ROUND 7: Sydney Roosters v. St. George-Illawarra Dragons (Sydney Cricket Ground, 25/4/21, 34-10)

The Roosters made up for last week’s loss to the Storm with a spectacular win over the Dragons for their traditional ANZAC Day Clash at the SCG on Sunday afternoon. Despite losing James Tedesco to an HIA in the first stanza, off a really questionable charge from Jordan Pereira, they came away with a 34-10 victory, thanks to some of the best leadership and vision in Sam Walker’s four-week NRL career – a great game for the Morris brothers to celebrate their 100th match together.

Victor Radley was on the park, cleared after challenging the grading of a high tackle charge, while Jared Waerea-Hargreaves was named in the starting side despite leaving the park with a shoulder injury last week, presumably to prop up the Sydney City forwards with Siosiua Taukeiaho out with a rib injury. Josh Morris, ruled out late last week with calf tightness, was back in the starting side, while Sam Verrills was back for the first time since he and Radley were injured in last year’s belated ANZAC clash.

On the other side of the Steeden, the Dragons had won 11 of their 18 ANZAC day matches, and had Corey Norman on the park despite his shoulder issues against the Warriors last week. He had to really lead from the halves, since Ben Hunt wasn’t going to be back from his fractured fibula until at least next week. It was also relieving for the Red V to get Blake Lawrie back after he missed the New Zealand match with a  cork.

Lawrie had the first touch of the football, and Paul Vaughan the second, but the Dragons didn’t even get halfway through their opening set, as Andrew McCullough put down an early Tyrell Fuimaono offload. Two tackles later, Sam Walker put it down, and then Jordan Pereira, who knocked a Corey Norman pass into Lawrie. Fuimaono took out his frustration with a high shot on James Tedesco on tackle one, and the Tricolours decided to take the two, in order to put this fragmented opening period behind them.
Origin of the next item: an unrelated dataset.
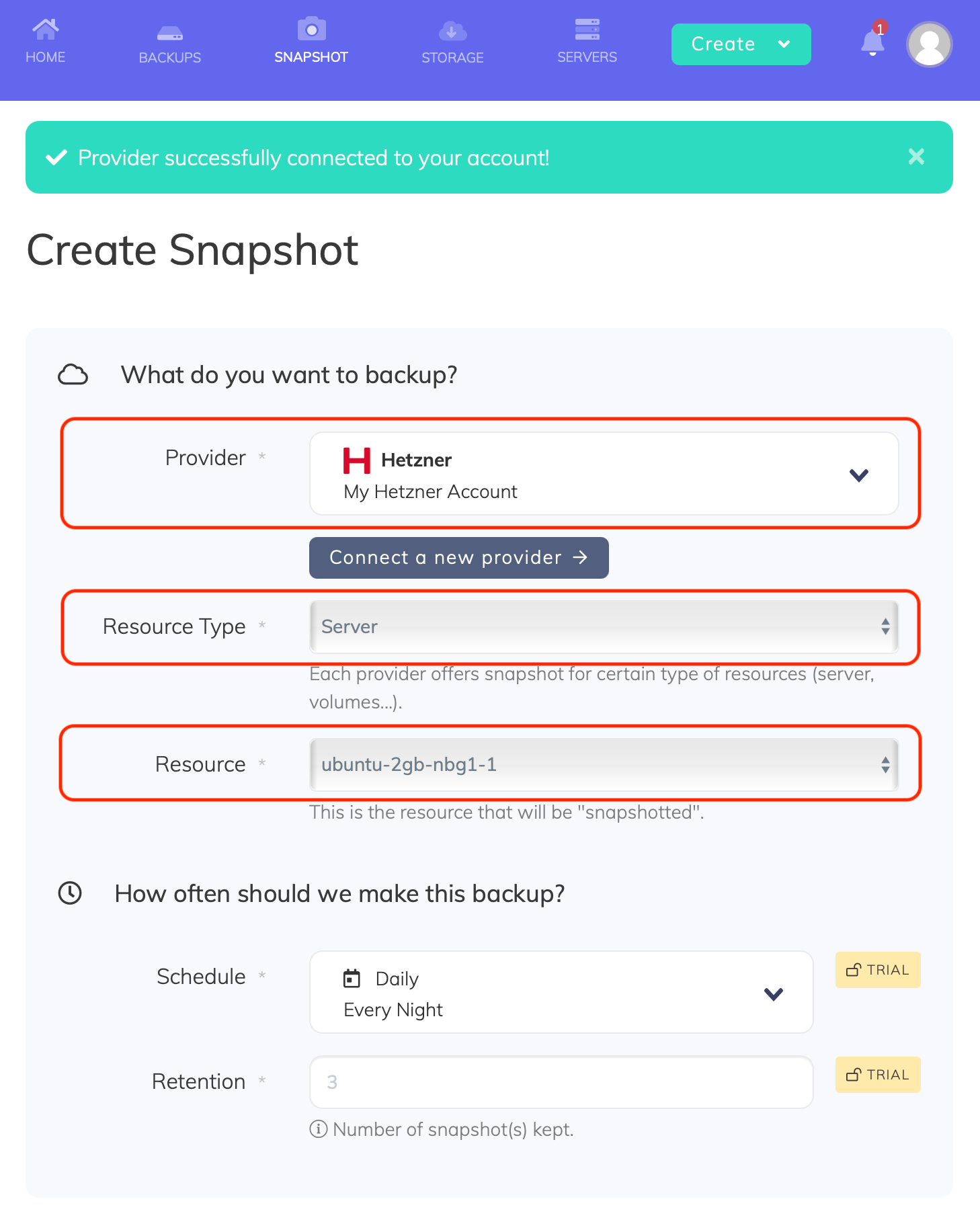Select the Snapshot camera icon
Viewport: 980px width, 1230px height.
pos(311,30)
Yet Walker sliced the Steeden away from the right post, keeping it nil all as both teams prepared to complete their first set, four and half minutes into the match. Angus Crichton got a good offload back to Tedesco, Walker bombed to the right edge, and the Dragons recovered from a tapback to get stuck into their first foray downfield. Daniel Tupou fumbled Norman’s first bomb, and while Billy Burns came up with it, he cost his men a try when he offloaded back to Ben Marschke a moment later.  
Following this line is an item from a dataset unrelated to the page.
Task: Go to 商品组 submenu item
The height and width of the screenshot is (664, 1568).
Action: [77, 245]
Even so, the Dragons had the scrum feed, and piled on for the first close-range attack of the night, as the big men crashed at the line, spreading from the centre out to the right edge. Norman ended with a freaky grubber that suddenly accelerated on the second bounce, sliding up and ricocheting off the left post before Drew Hutchison caught it on the full and appeared to lose it back to Jack Bird. However, the replay showed that Bird had knocked on ever so slightly back into Hutchsion to deny the try.

This was a big let-off for the Roosters, although the Dragons still had a dropout off Hutchison’s original knock-on. They got the first restart on tackle two, thanks to a ruck error from Marschke, while Bird tried to go it alone on play three, and came up half a metre short. Norman got them a second straight dropout with a deft grubber that Teddy was forced to scoop up in his left hand, and with all that momentum behind them they scored a belated first try on the subsequent set.

Lindsay Collins absolutely skittled Lawrie on the first run, but the Dragons were unfazed, as Pereira took an enormous carry up the left edge, Vaughan was held up over the line, and Tariq Sims completed the war of attrition by charging through Sitili Tupouniua and bumping of Tedesco. You could see from the vertical camera that Sims had started his run right on the play-the-ball, meaning he hit the Steeden at such speed that the goal line defence wilted, putting St. George six ahead once Lomax converted.

Lawrie wasn’t going to be skittled a second time on play one of the restart, while Norman opted for a long early kick for field position. Hutchison glimpsed some space up the left edge when the Roosters got the ball again, but Josh Morris skewed the pass to the wing when Ravalawa came in for an overt shoulder charge that got him put on report. It was a strange tackle, since Ravalawa more or less led with the head, burying his scalp into Morris’ chest in an attempt to pummel him over the line.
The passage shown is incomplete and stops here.